Sunday, July 11, 2010
Life at Sea
The Otello has just departed Port of Fremantle in Western Australia. I watched as the morning sun lit up the docks and the giraffe-like gantry cranes and this green and white monster slipped out to sea. She has a car carrying capacity of 6,700 and some happy Australians will probably be taking delivery of a new BMW soon. She has sailed off into an approaching storm and as I sit watching this massive vessel disappear over the horizon whilst the swell rolls in at Cottlesloe beach and ominous clouds darken the skies, I’m trying to imagine life at sea.
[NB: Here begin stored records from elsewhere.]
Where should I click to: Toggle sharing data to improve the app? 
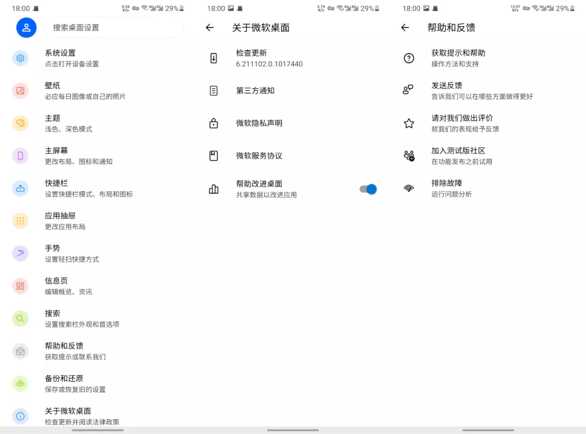tap(367, 189)
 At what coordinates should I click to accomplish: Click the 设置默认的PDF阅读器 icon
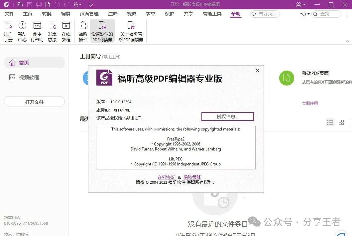coord(102,31)
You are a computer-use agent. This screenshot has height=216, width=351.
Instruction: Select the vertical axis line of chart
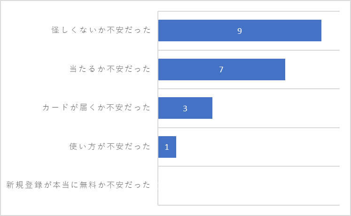coord(158,108)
Daughter Number 2 lives in Fremantle and met our friend the sea captain who lives in Sweden and works for Wallenius Wilhelmsen when she visited Stockholm a few years ago. She is chuffed to be able to tell her Aussie mates that she knows someone who has sailed these big ships into the port she can see from her window. The sea captain is never short of a fascinating maritime story and opens a window of a different kind onto another world with his tales. I love listening to him talk about ports and people and about shipping technicalities and navigating the world’s oceans. It fires my curiosity and fills my head with images of rolling blue-green horizons and far-away destinations; visions and fantasies that have undoubtedly lured travellers to sea for millennia.
The Otello is a long way from home. The Wallenius Wilhelmsen online schedule says she left the German port of Bremherhaven on June 1st and arrived in Fremantle on July 7th. Vessels like the Otello count time in days and months whereas flight schedules count time in mere hours. We left Stockholm on June 19th and arrived in Melbourne on June 20th. Thirty hours door to door. The Otello’s voyage has taken thirty-seven days so far. And she’s not even on her way home yet.
So as my mind follows the Otello and her crew over the horizon and across the Great Australian Bite on their way to Melbourne, I’m thinking that sailors are made of stoic stuff. Despite my romantic imaginings, long periods of time at sea must be incredibly tedious and boring and loved ones must feel a very long way away.